Thomas had a lot of witnesses he could’ve listened to, starting with the women who were first to the tomb. But their eyewitness testimony was insufficient for him.

And so he demanded to not just see the wounds of the executed one, but to touch them. There are many mysteries surrounding the reality of resurrection, and we have no way of knowing if the wounds of the crucifixion still ached. But why wouldn’t they? What kind of request is this? Re-open your wounds to satisfy my doubt.

Thomas has a lot of witnesses he could’ve listened to, and white people, so do we. People of color have been shouting from too many tombs where too many bodies have been laid, preaching the reality of injustice and racism in our culture.

And we, like Thomas, have stood back, shaking our heads at their stories, doubting their telling, unconvinced of their truth. We have demanded our right to see and touch, no matter how painful that demand is for someone else. We have held our tongues, except for the occasional spoken doubt.

This Easter season, I want to remove some of the saintly aura around the doubt of Thomas. We who consider ourselves thoughtful folks who wait to speak until all the facts are in need to search our souls and open our ears to the pain our waiting has caused.

We need to not demand videos next time. We need to not demand the wounds re-open and trauma re-lived simply because we, in our whiteness, have made “waiting til all the facts are in” a mark of wisdom, completely ignoring the facts of eyewitness account after eyewitness account. We have determined it is foolish to merely trust witnesses to injustice because their stories can’t be actual facts, their story is just their version of events.

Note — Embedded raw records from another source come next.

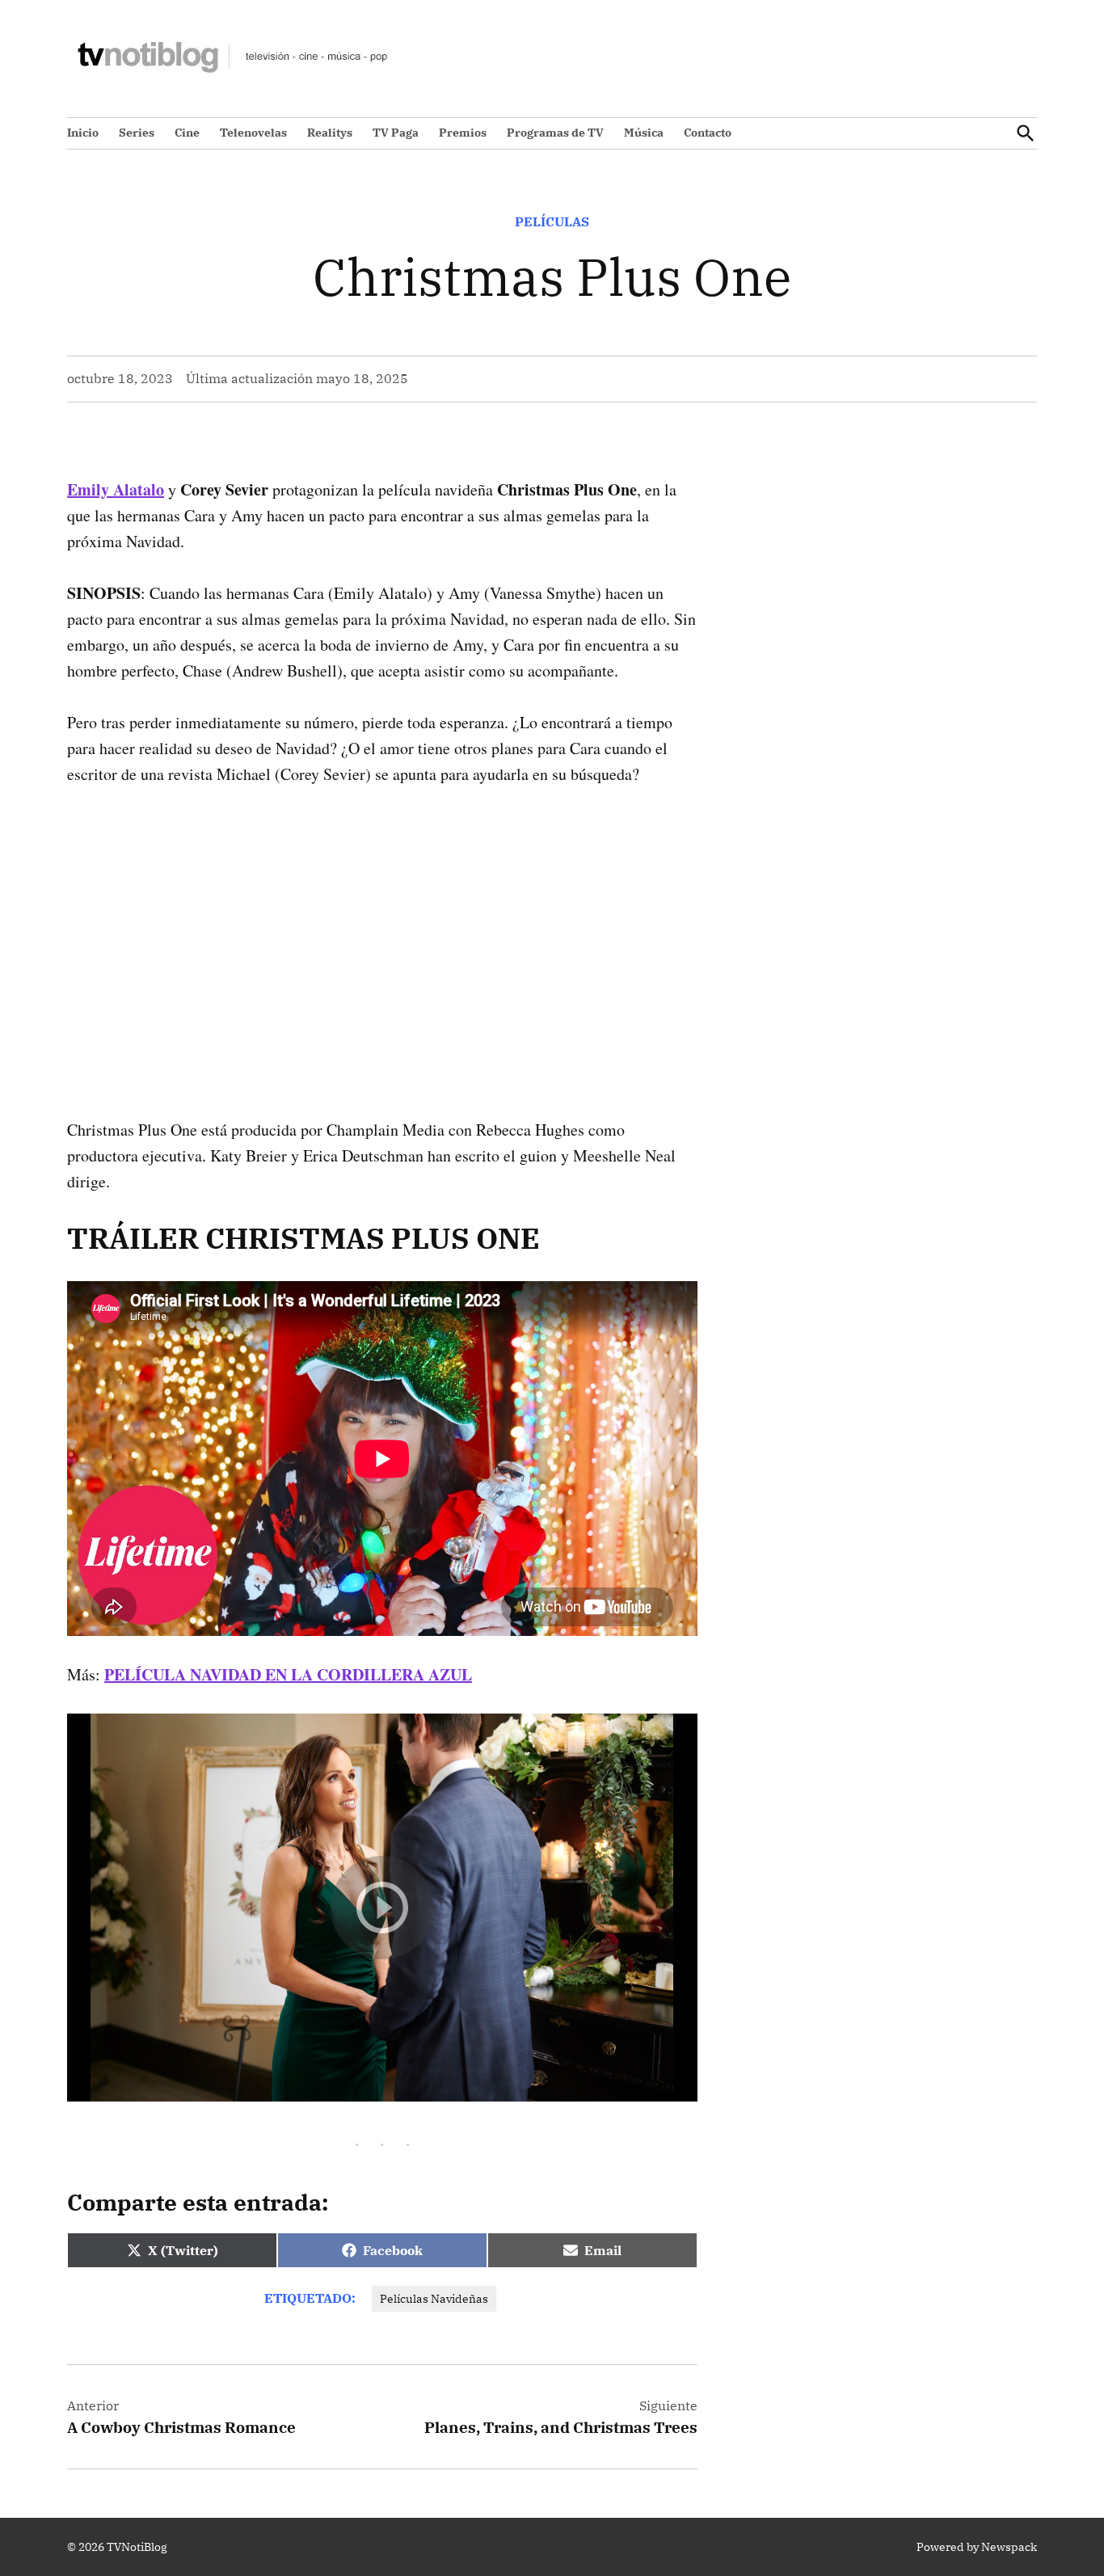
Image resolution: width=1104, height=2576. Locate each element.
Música (644, 132)
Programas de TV (555, 132)
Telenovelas (253, 132)
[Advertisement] (382, 926)
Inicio (83, 132)
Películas (552, 221)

For those of us who call ourselves Christian, I can’t fathom a more absurd claim. How could we stake our faith on the mere stories of witnesses, but tune out modern day truth-tellers and convince ourselves that our doubt is sanctified?

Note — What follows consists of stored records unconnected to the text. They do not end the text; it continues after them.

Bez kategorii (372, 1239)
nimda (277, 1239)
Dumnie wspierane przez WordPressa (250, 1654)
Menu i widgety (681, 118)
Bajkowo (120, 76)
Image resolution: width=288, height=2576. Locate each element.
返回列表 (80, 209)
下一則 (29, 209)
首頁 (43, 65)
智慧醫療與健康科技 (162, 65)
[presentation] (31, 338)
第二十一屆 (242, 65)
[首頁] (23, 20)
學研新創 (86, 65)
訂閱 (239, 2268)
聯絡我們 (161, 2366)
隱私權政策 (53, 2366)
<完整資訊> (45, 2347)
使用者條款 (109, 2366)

Y’all, next time a person of color tells us they’ve seen injustice, our only job is to listen.

Let’s stop demanding the wounds be re-opened.

Let’s stop privileging silent waiting over passioned witnessing.

How much more evidence do we demand?

And why have the claims of our neighbors of color been deemed insufficient?

Next time the hashtag starts trending, what would happen if we simply choose to believe?

May the stories of the witnesses who go to the tomb of their beloved one be all we need to hear their preaching and invite others to hear as well. And may their sermons of systemic, institutionalized, prevalent racism move us to confession and change.